# Task prompt:
Report every line of the records that contains the word "options".

[Stored data]
※ ※ ※
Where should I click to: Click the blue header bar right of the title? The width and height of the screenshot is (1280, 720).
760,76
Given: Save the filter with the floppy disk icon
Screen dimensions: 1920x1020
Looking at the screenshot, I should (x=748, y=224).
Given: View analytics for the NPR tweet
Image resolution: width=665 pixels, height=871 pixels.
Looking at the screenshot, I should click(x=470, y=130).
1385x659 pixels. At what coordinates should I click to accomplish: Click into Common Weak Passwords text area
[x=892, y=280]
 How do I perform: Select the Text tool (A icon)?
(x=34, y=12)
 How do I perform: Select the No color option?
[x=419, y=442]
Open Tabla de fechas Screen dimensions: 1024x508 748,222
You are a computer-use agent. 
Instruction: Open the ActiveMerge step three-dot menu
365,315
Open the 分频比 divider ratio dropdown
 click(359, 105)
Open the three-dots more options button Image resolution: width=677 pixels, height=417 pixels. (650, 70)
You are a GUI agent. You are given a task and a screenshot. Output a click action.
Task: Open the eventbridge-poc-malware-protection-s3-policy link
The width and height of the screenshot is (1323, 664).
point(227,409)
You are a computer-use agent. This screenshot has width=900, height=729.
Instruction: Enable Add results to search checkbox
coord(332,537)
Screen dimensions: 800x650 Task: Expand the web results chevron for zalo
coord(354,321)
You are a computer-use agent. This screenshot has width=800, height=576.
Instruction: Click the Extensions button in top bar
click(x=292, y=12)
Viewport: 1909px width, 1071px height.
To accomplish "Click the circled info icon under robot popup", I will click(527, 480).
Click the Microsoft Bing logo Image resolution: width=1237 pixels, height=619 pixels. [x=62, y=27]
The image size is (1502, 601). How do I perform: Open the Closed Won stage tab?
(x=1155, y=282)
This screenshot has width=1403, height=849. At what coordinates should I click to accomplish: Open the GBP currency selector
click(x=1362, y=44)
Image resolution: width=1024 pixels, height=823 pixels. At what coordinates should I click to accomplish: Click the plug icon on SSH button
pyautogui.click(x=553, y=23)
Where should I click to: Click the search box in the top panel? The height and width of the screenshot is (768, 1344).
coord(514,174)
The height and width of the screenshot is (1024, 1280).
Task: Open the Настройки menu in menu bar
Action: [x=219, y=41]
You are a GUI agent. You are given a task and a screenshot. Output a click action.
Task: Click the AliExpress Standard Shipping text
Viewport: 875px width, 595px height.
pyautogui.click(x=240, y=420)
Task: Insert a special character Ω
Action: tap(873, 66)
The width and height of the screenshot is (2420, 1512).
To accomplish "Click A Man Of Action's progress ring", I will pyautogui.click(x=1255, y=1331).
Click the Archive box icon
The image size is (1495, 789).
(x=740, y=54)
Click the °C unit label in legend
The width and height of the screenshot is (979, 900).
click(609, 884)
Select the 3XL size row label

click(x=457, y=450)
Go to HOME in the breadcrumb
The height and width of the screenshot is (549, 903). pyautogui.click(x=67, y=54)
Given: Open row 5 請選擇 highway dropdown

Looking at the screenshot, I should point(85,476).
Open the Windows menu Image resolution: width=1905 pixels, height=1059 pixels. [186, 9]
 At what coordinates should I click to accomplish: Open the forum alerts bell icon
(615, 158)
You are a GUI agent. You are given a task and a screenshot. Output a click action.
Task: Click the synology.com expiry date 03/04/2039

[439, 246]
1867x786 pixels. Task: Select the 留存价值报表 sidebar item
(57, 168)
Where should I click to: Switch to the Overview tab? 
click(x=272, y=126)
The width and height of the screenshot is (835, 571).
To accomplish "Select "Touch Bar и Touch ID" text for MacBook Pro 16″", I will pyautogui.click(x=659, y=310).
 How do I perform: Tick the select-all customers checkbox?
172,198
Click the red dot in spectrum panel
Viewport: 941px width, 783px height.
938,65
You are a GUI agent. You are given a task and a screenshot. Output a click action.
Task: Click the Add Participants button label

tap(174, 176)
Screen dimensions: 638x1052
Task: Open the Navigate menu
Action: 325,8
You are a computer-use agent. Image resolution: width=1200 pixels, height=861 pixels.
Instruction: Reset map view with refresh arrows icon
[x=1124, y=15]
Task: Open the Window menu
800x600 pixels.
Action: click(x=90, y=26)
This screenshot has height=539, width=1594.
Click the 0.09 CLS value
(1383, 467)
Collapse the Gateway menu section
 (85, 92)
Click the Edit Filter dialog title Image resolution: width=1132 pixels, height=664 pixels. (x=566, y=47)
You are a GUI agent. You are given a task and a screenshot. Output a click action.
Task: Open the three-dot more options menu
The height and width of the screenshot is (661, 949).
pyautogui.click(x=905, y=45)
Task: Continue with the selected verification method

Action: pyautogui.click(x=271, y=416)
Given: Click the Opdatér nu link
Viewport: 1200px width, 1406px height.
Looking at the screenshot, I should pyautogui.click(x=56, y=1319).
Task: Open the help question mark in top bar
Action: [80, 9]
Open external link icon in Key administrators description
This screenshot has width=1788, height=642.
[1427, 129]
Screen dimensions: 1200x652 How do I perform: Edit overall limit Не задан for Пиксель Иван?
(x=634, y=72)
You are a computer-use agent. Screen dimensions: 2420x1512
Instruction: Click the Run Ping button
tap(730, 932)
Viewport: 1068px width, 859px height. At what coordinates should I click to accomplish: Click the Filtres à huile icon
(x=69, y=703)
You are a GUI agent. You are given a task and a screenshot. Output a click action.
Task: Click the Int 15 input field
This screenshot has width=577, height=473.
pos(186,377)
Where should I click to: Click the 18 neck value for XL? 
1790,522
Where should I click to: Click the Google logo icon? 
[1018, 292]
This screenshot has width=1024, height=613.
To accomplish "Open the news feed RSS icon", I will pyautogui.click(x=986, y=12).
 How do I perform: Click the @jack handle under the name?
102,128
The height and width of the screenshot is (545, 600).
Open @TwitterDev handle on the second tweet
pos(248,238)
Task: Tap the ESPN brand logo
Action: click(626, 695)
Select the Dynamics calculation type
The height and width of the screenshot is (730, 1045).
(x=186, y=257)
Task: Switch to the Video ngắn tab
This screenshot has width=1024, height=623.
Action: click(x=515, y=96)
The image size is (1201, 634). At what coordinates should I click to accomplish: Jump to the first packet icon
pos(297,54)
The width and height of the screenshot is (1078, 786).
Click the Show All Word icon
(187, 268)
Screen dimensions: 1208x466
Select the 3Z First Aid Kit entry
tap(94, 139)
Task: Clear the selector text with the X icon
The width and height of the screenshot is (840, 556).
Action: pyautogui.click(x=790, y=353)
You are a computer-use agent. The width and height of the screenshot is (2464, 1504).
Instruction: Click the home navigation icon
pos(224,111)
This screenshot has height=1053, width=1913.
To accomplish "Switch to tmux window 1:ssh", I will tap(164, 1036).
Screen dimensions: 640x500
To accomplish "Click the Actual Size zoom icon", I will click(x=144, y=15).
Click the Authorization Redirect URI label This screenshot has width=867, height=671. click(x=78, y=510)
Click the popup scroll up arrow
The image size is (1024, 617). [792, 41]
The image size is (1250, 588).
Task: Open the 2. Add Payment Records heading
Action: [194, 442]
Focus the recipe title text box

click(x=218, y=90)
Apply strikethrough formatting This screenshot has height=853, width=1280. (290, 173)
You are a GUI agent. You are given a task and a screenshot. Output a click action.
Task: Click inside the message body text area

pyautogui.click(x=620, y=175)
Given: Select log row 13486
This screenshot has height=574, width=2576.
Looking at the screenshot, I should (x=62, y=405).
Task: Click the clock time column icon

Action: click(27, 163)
※ ※ ※
# Solution to this exercise:
Open the three-dots more options button Image resolution: width=677 pixels, height=417 pixels. (650, 70)
Task: Open the three-dot more options menu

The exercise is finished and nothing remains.